◆ **Your task**
The line containing "Task: Show previous" marks the end: write out exactly every line from the first line of the data below through that line, and only those.

◆ **Stored entries**
· · ·

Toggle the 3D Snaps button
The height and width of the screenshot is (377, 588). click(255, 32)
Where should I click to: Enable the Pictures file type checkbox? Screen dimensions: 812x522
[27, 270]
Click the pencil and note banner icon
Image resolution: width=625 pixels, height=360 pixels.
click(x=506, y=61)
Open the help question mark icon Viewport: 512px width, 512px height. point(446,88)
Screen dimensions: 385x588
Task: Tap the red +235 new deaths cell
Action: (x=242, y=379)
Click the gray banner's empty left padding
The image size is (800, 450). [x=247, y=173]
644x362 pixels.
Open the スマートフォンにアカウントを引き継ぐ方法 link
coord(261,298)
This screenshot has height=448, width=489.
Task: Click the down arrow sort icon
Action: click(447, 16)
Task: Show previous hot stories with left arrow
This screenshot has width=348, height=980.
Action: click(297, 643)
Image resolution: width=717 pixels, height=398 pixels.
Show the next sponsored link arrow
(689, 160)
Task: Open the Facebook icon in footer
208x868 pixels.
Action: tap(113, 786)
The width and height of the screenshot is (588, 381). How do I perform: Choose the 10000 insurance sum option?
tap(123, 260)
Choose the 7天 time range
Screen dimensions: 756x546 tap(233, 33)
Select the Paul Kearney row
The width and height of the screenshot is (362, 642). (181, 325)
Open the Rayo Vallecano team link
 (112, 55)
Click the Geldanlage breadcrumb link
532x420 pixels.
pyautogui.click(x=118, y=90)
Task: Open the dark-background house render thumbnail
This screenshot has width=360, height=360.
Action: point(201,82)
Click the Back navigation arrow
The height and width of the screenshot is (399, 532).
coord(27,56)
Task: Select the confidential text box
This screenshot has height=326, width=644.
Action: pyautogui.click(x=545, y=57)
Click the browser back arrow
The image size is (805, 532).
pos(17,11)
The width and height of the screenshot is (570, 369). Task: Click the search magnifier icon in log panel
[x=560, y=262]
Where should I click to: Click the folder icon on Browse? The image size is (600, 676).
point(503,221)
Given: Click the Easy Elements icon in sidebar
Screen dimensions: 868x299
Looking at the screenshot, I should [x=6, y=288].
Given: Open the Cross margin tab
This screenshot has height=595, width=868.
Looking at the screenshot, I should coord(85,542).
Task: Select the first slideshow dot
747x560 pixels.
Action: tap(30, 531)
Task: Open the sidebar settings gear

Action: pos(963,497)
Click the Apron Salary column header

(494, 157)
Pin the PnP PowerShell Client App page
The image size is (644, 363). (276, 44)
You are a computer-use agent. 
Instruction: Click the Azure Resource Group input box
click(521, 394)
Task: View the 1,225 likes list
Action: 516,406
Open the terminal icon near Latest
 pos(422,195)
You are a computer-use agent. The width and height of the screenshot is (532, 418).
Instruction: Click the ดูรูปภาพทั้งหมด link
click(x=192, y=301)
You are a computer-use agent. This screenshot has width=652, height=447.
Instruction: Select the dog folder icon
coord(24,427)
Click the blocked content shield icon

· · ·

◆ **Solved exercise**
Toggle the 3D Snaps button
The height and width of the screenshot is (377, 588). click(255, 32)
Where should I click to: Enable the Pictures file type checkbox? Screen dimensions: 812x522
[27, 270]
Click the pencil and note banner icon
Image resolution: width=625 pixels, height=360 pixels.
click(x=506, y=61)
Open the help question mark icon Viewport: 512px width, 512px height. point(446,88)
Screen dimensions: 385x588
Task: Tap the red +235 new deaths cell
Action: (x=242, y=379)
Click the gray banner's empty left padding
The image size is (800, 450). [x=247, y=173]
644x362 pixels.
Open the スマートフォンにアカウントを引き継ぐ方法 link
coord(261,298)
This screenshot has height=448, width=489.
Task: Click the down arrow sort icon
Action: click(447, 16)
Task: Show previous hot stories with left arrow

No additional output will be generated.